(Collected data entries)
________

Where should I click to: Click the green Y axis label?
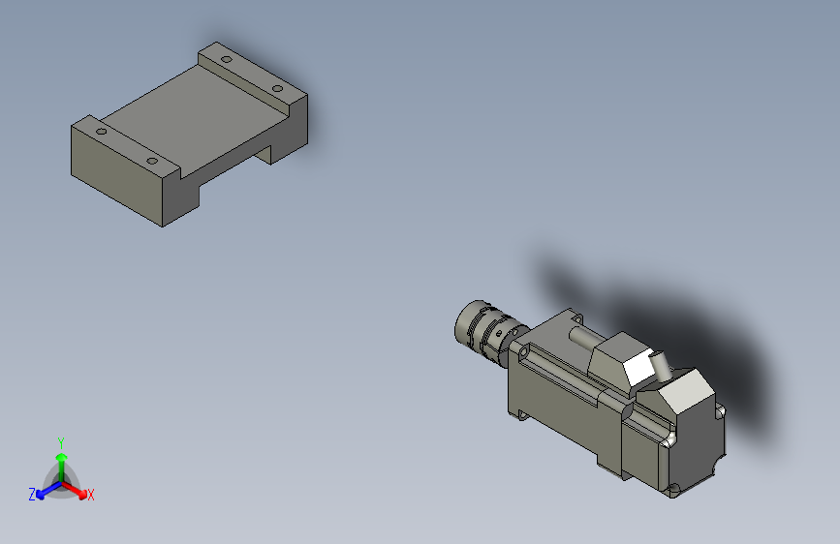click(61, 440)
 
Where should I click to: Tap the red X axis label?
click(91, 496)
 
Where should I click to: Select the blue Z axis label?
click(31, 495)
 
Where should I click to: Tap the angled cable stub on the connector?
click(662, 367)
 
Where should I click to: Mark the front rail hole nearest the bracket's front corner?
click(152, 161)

________

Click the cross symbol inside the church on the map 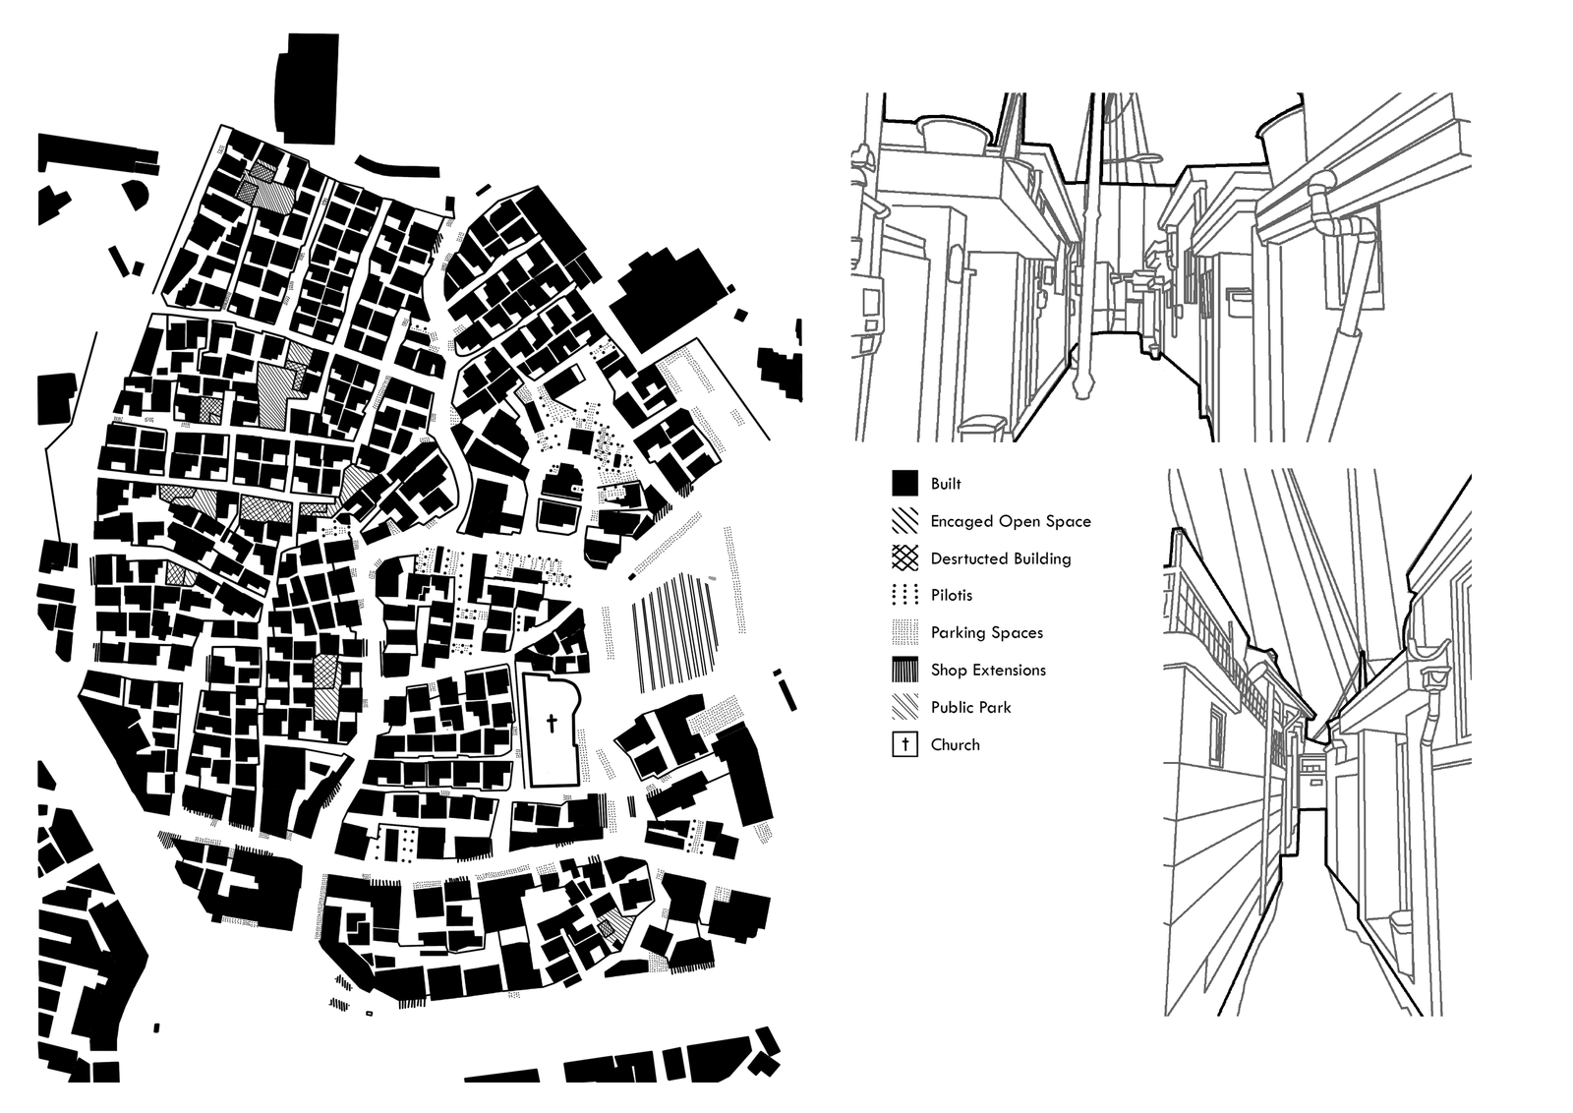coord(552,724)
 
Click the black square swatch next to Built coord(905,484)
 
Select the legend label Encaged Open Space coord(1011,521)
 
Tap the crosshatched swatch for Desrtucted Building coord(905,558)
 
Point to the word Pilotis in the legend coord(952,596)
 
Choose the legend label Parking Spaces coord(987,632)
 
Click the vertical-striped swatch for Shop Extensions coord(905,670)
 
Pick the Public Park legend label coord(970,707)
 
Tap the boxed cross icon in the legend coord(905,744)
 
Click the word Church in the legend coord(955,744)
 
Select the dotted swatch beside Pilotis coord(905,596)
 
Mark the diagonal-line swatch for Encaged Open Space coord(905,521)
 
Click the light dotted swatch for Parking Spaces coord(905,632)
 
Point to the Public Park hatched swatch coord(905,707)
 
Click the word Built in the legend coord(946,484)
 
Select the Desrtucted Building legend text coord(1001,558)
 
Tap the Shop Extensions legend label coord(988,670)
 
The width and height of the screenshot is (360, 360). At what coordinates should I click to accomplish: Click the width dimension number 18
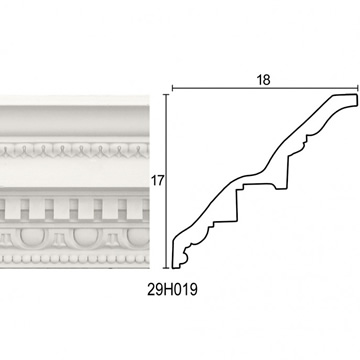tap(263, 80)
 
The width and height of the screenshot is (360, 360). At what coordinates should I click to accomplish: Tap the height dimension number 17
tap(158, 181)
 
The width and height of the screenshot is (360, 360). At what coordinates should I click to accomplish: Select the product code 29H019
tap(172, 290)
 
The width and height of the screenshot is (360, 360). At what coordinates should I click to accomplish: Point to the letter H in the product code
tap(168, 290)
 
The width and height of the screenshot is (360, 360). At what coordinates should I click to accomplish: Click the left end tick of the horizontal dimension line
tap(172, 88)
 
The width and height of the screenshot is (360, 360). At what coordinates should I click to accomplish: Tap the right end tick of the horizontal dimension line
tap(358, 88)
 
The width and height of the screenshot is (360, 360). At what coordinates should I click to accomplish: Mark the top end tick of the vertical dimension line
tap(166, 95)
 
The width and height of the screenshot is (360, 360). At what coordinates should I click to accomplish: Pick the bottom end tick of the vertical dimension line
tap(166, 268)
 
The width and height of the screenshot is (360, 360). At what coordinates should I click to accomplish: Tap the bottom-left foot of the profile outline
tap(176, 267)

________

Directions for this task: Retype the stretch of the records from the line containing "Where should I click to: Click" through the line containing "click(152, 161)", reproducing each line precisely and omitting the pictures.

Expected answer:
Where should I click to: Click the green Y axis label?
click(61, 440)
 
Where should I click to: Tap the red X axis label?
click(91, 496)
 
Where should I click to: Select the blue Z axis label?
click(31, 495)
 
Where should I click to: Tap the angled cable stub on the connector?
click(662, 367)
 
Where should I click to: Mark the front rail hole nearest the bracket's front corner?
click(152, 161)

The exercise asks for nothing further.